-- RECORDS SUPPLIED follows --

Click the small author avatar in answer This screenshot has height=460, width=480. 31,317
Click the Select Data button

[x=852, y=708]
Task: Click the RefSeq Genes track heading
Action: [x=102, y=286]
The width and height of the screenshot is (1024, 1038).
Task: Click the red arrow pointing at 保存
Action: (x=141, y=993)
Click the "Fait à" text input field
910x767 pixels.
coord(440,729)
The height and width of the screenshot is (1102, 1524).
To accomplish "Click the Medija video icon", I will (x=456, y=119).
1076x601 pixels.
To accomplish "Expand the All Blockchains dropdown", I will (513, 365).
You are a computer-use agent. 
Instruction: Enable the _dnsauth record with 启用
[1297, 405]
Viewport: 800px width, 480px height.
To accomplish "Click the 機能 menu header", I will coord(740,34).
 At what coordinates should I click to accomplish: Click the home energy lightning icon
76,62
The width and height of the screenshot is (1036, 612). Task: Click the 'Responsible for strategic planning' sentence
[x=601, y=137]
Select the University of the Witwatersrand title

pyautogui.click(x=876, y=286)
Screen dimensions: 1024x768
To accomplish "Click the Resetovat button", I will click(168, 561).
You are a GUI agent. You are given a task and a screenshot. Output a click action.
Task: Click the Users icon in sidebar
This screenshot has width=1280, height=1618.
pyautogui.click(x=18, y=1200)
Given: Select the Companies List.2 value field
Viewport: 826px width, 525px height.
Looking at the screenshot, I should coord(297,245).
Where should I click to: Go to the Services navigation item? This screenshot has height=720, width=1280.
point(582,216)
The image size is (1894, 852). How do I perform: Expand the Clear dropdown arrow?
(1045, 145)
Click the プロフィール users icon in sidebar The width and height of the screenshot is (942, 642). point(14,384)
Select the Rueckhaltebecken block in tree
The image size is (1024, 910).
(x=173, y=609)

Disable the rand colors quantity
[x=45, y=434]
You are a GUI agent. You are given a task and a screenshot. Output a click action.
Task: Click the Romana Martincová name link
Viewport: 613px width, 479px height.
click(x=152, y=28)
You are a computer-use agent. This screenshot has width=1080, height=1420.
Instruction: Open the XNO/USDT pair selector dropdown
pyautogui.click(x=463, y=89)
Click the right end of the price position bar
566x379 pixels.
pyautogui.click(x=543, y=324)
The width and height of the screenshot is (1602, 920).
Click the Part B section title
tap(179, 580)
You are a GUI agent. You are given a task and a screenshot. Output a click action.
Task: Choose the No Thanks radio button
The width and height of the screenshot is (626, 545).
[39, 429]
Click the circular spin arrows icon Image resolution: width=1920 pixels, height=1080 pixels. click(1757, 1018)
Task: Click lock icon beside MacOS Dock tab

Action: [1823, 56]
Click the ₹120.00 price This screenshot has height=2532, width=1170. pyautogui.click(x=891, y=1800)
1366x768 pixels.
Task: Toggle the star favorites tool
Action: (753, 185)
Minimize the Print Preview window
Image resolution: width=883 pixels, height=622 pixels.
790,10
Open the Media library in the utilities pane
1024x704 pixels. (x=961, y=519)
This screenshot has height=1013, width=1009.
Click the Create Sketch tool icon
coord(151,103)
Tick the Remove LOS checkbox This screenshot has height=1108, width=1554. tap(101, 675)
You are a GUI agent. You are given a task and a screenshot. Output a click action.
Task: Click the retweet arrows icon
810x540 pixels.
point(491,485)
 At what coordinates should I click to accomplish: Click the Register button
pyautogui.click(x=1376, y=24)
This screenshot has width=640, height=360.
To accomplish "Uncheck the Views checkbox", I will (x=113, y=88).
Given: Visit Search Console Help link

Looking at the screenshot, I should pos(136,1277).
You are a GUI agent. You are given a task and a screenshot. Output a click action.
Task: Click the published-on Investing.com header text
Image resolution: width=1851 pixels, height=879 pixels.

-- RECORDS SUPPLIED concluded --

*ACTIVITY*: Restate the listing above word for word.

*OUTPUT FOR THIS EXERCISE*:
Click the small author avatar in answer This screenshot has height=460, width=480. 31,317
Click the Select Data button

[x=852, y=708]
Task: Click the RefSeq Genes track heading
Action: [x=102, y=286]
The width and height of the screenshot is (1024, 1038).
Task: Click the red arrow pointing at 保存
Action: (x=141, y=993)
Click the "Fait à" text input field
910x767 pixels.
coord(440,729)
The height and width of the screenshot is (1102, 1524).
To accomplish "Click the Medija video icon", I will (x=456, y=119).
1076x601 pixels.
To accomplish "Expand the All Blockchains dropdown", I will (513, 365).
You are a computer-use agent. 
Instruction: Enable the _dnsauth record with 启用
[1297, 405]
Viewport: 800px width, 480px height.
To accomplish "Click the 機能 menu header", I will coord(740,34).
 At what coordinates should I click to accomplish: Click the home energy lightning icon
76,62
The width and height of the screenshot is (1036, 612). Task: Click the 'Responsible for strategic planning' sentence
[x=601, y=137]
Select the University of the Witwatersrand title

pyautogui.click(x=876, y=286)
Screen dimensions: 1024x768
To accomplish "Click the Resetovat button", I will click(168, 561).
You are a GUI agent. You are given a task and a screenshot. Output a click action.
Task: Click the Users icon in sidebar
This screenshot has width=1280, height=1618.
pyautogui.click(x=18, y=1200)
Given: Select the Companies List.2 value field
Viewport: 826px width, 525px height.
Looking at the screenshot, I should coord(297,245).
Where should I click to: Go to the Services navigation item? This screenshot has height=720, width=1280.
point(582,216)
The image size is (1894, 852). How do I perform: Expand the Clear dropdown arrow?
(1045, 145)
Click the プロフィール users icon in sidebar The width and height of the screenshot is (942, 642). point(14,384)
Select the Rueckhaltebecken block in tree
The image size is (1024, 910).
(x=173, y=609)

Disable the rand colors quantity
[x=45, y=434]
You are a GUI agent. You are given a task and a screenshot. Output a click action.
Task: Click the Romana Martincová name link
Viewport: 613px width, 479px height.
click(x=152, y=28)
You are a computer-use agent. This screenshot has width=1080, height=1420.
Instruction: Open the XNO/USDT pair selector dropdown
pyautogui.click(x=463, y=89)
Click the right end of the price position bar
566x379 pixels.
pyautogui.click(x=543, y=324)
The width and height of the screenshot is (1602, 920).
Click the Part B section title
tap(179, 580)
You are a GUI agent. You are given a task and a screenshot. Output a click action.
Task: Choose the No Thanks radio button
The width and height of the screenshot is (626, 545).
[39, 429]
Click the circular spin arrows icon Image resolution: width=1920 pixels, height=1080 pixels. click(1757, 1018)
Task: Click lock icon beside MacOS Dock tab

Action: [1823, 56]
Click the ₹120.00 price This screenshot has height=2532, width=1170. pyautogui.click(x=891, y=1800)
1366x768 pixels.
Task: Toggle the star favorites tool
Action: (753, 185)
Minimize the Print Preview window
Image resolution: width=883 pixels, height=622 pixels.
790,10
Open the Media library in the utilities pane
1024x704 pixels. (x=961, y=519)
This screenshot has height=1013, width=1009.
Click the Create Sketch tool icon
coord(151,103)
Tick the Remove LOS checkbox This screenshot has height=1108, width=1554. tap(101, 675)
You are a GUI agent. You are given a task and a screenshot. Output a click action.
Task: Click the retweet arrows icon
810x540 pixels.
point(491,485)
 At what coordinates should I click to accomplish: Click the Register button
pyautogui.click(x=1376, y=24)
This screenshot has width=640, height=360.
To accomplish "Uncheck the Views checkbox", I will (x=113, y=88).
Given: Visit Search Console Help link

Looking at the screenshot, I should pos(136,1277).
You are a GUI agent. You are given a task and a screenshot. Output a click action.
Task: Click the published-on Investing.com header text
Image resolution: width=1851 pixels, height=879 pixels.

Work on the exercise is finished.